Records for processing:

::::::

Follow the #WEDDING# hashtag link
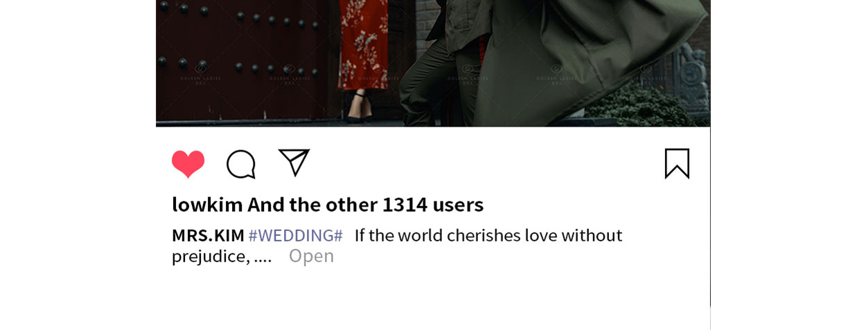This screenshot has width=866, height=330. click(296, 235)
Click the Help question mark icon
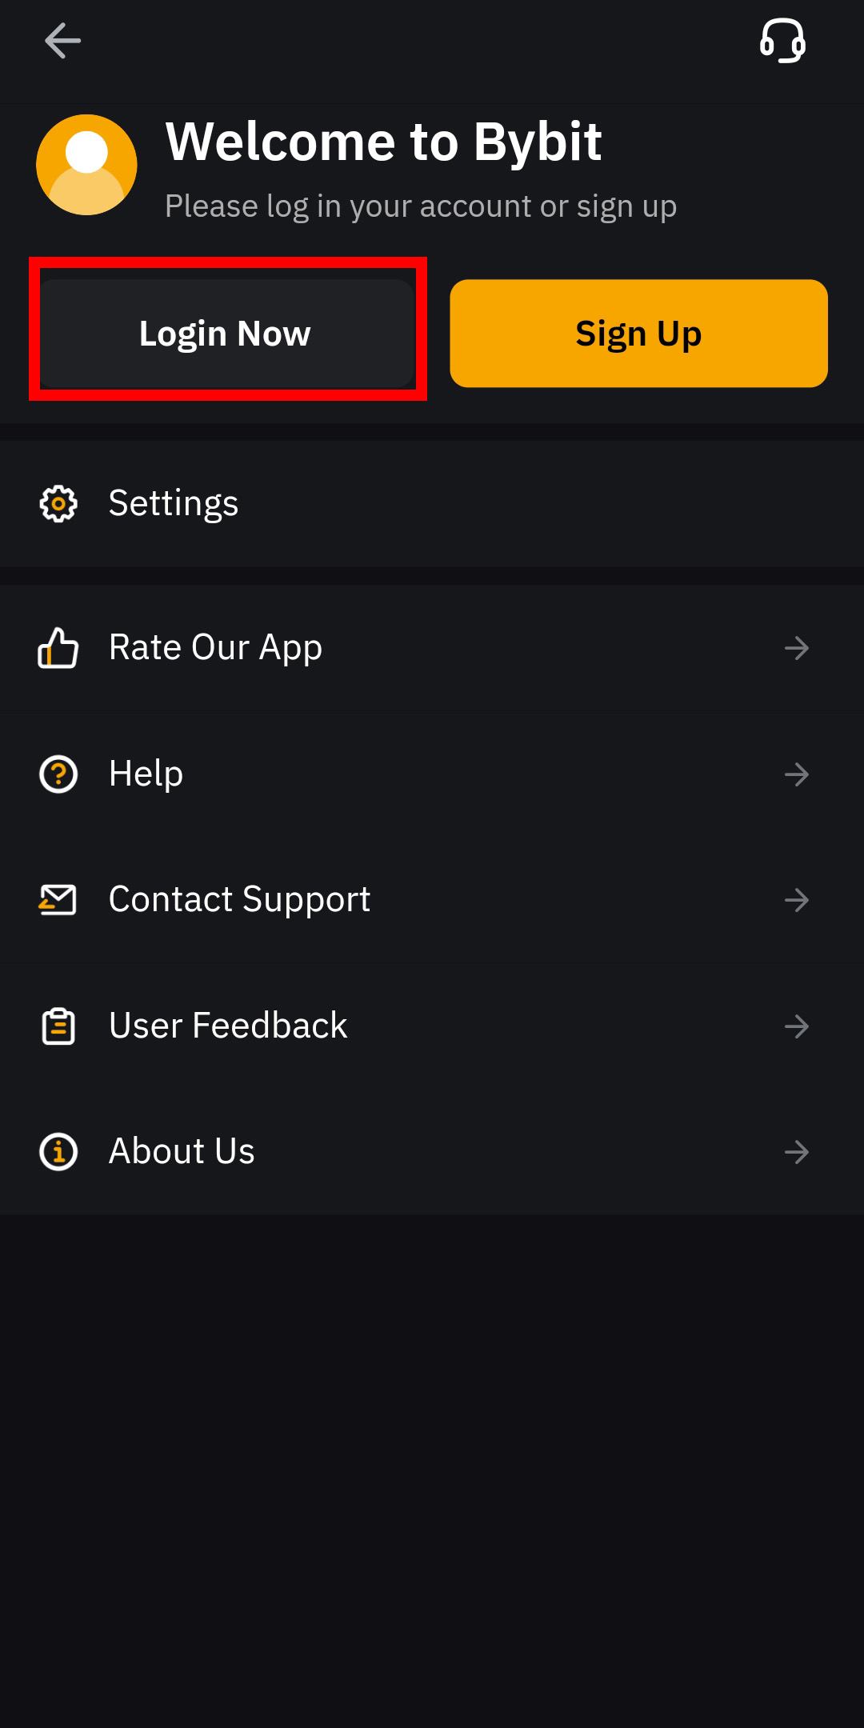The height and width of the screenshot is (1728, 864). pos(58,774)
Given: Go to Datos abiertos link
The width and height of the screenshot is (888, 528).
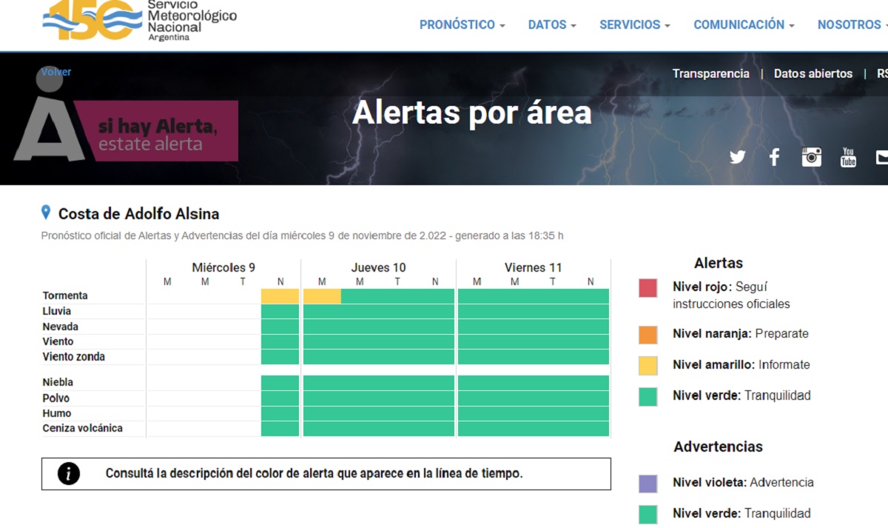Looking at the screenshot, I should (x=813, y=73).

::::::

Exercise description: Transcribe every line of the records exactly. Pictures do not belong in the copy.

Final answer:
Follow the #WEDDING# hashtag link
This screenshot has width=866, height=330. click(296, 235)
Click the Help question mark icon
The height and width of the screenshot is (1728, 864). pos(58,774)
Given: Go to Datos abiertos link
The width and height of the screenshot is (888, 528).
Looking at the screenshot, I should (x=813, y=73).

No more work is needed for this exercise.